Lissanthe scabra
- Conservation status: Priority Two — Poorly Known Taxa (DEC)

Scientific classification
- Kingdom: Plantae
- Clade: Tracheophytes
- Clade: Angiosperms
- Clade: Eudicots
- Clade: Asterids
- Order: Ericales
- Family: Ericaceae
- Genus: Lissanthe
- Species: L. scabra
- Binomial name: Lissanthe scabra Crayn & E.A.Br.

= Lissanthe scabra =

- Genus: Lissanthe
- Species: scabra
- Authority: Crayn & E.A.Br.
- Conservation status: P2

Species of shrub

Lissanthe scabra is a species of flowering plant in the family Ericaceae and is endemic to the south-west of Western Australia. It is a rigid, erect, branching shrub that typically grows up to 1 m high. The flowers are white and borne on a pedicel above bracteoles.
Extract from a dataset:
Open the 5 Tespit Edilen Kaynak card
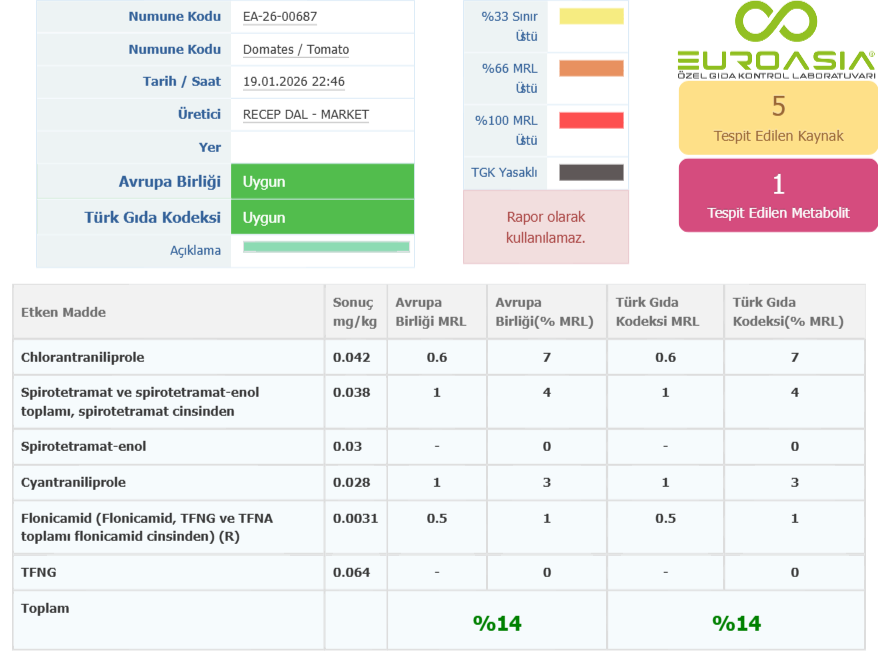Screen dimensions: 878x671 pos(778,117)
Lissanthe scabra was first formally described in 2003 by Darren Crayn and Elizabeth Brown in Australian Systematic Botany from specimens collected by Michael Hislop in 2000. The specific epithet (scabra) means "rough", referring to the stem.

This species grows on breakaways and uplands in the Avon Wheatbelt and Coolgardie bioregions of south-western Western Australia. It is listed as "Priority Two" by the Western Australian Government Department of Biodiversity, Conservation and Attractions, meaning that it is poorly known and from only one or a few locations.